**Stored entries:**
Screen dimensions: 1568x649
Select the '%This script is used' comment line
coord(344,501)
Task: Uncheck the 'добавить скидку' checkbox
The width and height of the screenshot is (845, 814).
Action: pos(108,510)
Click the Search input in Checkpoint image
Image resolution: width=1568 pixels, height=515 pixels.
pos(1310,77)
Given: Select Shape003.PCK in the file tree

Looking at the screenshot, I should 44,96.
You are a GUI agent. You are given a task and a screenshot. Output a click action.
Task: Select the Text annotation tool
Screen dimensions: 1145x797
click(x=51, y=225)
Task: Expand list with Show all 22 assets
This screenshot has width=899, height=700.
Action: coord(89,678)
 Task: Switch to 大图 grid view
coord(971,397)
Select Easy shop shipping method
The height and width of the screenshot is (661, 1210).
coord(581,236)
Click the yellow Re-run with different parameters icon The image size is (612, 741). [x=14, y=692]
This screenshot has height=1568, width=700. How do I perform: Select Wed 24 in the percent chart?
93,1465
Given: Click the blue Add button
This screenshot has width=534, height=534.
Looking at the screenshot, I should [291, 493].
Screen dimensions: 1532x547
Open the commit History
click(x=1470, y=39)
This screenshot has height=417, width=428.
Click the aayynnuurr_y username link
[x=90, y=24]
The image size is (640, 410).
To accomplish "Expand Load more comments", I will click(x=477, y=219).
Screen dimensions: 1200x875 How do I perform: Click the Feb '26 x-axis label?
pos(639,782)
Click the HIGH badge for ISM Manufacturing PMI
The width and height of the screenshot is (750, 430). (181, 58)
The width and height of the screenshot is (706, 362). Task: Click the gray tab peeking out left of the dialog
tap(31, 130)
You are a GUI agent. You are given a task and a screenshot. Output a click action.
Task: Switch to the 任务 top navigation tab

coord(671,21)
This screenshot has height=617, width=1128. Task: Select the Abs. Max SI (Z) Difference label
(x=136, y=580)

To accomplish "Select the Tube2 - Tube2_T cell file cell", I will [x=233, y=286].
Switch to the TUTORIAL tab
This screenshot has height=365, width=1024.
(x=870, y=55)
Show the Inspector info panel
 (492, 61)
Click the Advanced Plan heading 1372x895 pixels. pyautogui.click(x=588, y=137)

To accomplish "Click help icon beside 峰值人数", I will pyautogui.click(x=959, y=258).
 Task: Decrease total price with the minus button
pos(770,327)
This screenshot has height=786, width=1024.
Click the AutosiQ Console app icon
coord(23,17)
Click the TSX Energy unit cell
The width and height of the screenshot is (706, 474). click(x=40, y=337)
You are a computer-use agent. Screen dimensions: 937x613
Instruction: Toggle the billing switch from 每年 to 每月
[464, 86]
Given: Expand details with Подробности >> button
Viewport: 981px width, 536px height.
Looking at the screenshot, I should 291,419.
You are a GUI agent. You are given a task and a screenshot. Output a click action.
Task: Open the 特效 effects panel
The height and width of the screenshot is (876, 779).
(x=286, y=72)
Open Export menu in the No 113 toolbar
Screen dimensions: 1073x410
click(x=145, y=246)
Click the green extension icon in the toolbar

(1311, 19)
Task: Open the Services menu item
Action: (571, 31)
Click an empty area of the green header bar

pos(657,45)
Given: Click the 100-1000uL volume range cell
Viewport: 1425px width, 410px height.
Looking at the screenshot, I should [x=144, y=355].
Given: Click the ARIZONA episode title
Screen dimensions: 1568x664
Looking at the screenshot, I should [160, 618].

**WHAT TO WORK ON:** The data above, all of it, needs to be output exactly as written.

**WRITTEN REPLY:**
Screen dimensions: 1568x649
Select the '%This script is used' comment line
coord(344,501)
Task: Uncheck the 'добавить скидку' checkbox
The width and height of the screenshot is (845, 814).
Action: pos(108,510)
Click the Search input in Checkpoint image
Image resolution: width=1568 pixels, height=515 pixels.
pos(1310,77)
Given: Select Shape003.PCK in the file tree

Looking at the screenshot, I should 44,96.
You are a GUI agent. You are given a task and a screenshot. Output a click action.
Task: Select the Text annotation tool
Screen dimensions: 1145x797
click(x=51, y=225)
Task: Expand list with Show all 22 assets
This screenshot has width=899, height=700.
Action: coord(89,678)
 Task: Switch to 大图 grid view
coord(971,397)
Select Easy shop shipping method
The height and width of the screenshot is (661, 1210).
coord(581,236)
Click the yellow Re-run with different parameters icon The image size is (612, 741). [x=14, y=692]
This screenshot has height=1568, width=700. How do I perform: Select Wed 24 in the percent chart?
93,1465
Given: Click the blue Add button
This screenshot has width=534, height=534.
Looking at the screenshot, I should [291, 493].
Screen dimensions: 1532x547
Open the commit History
click(x=1470, y=39)
This screenshot has height=417, width=428.
Click the aayynnuurr_y username link
[x=90, y=24]
The image size is (640, 410).
To accomplish "Expand Load more comments", I will click(x=477, y=219).
Screen dimensions: 1200x875 How do I perform: Click the Feb '26 x-axis label?
pos(639,782)
Click the HIGH badge for ISM Manufacturing PMI
The width and height of the screenshot is (750, 430). (181, 58)
The width and height of the screenshot is (706, 362). Task: Click the gray tab peeking out left of the dialog
tap(31, 130)
You are a GUI agent. You are given a task and a screenshot. Output a click action.
Task: Switch to the 任务 top navigation tab

coord(671,21)
This screenshot has height=617, width=1128. Task: Select the Abs. Max SI (Z) Difference label
(x=136, y=580)

To accomplish "Select the Tube2 - Tube2_T cell file cell", I will [x=233, y=286].
Switch to the TUTORIAL tab
This screenshot has height=365, width=1024.
(x=870, y=55)
Show the Inspector info panel
 (492, 61)
Click the Advanced Plan heading 1372x895 pixels. pyautogui.click(x=588, y=137)

To accomplish "Click help icon beside 峰值人数", I will pyautogui.click(x=959, y=258).
 Task: Decrease total price with the minus button
pos(770,327)
This screenshot has height=786, width=1024.
Click the AutosiQ Console app icon
coord(23,17)
Click the TSX Energy unit cell
The width and height of the screenshot is (706, 474). click(x=40, y=337)
You are a computer-use agent. Screen dimensions: 937x613
Instruction: Toggle the billing switch from 每年 to 每月
[464, 86]
Given: Expand details with Подробности >> button
Viewport: 981px width, 536px height.
Looking at the screenshot, I should 291,419.
You are a GUI agent. You are given a task and a screenshot. Output a click action.
Task: Open the 特效 effects panel
The height and width of the screenshot is (876, 779).
(x=286, y=72)
Open Export menu in the No 113 toolbar
Screen dimensions: 1073x410
click(x=145, y=246)
Click the green extension icon in the toolbar

(1311, 19)
Task: Open the Services menu item
Action: (571, 31)
Click an empty area of the green header bar

pos(657,45)
Given: Click the 100-1000uL volume range cell
Viewport: 1425px width, 410px height.
Looking at the screenshot, I should [x=144, y=355].
Given: Click the ARIZONA episode title
Screen dimensions: 1568x664
Looking at the screenshot, I should [160, 618].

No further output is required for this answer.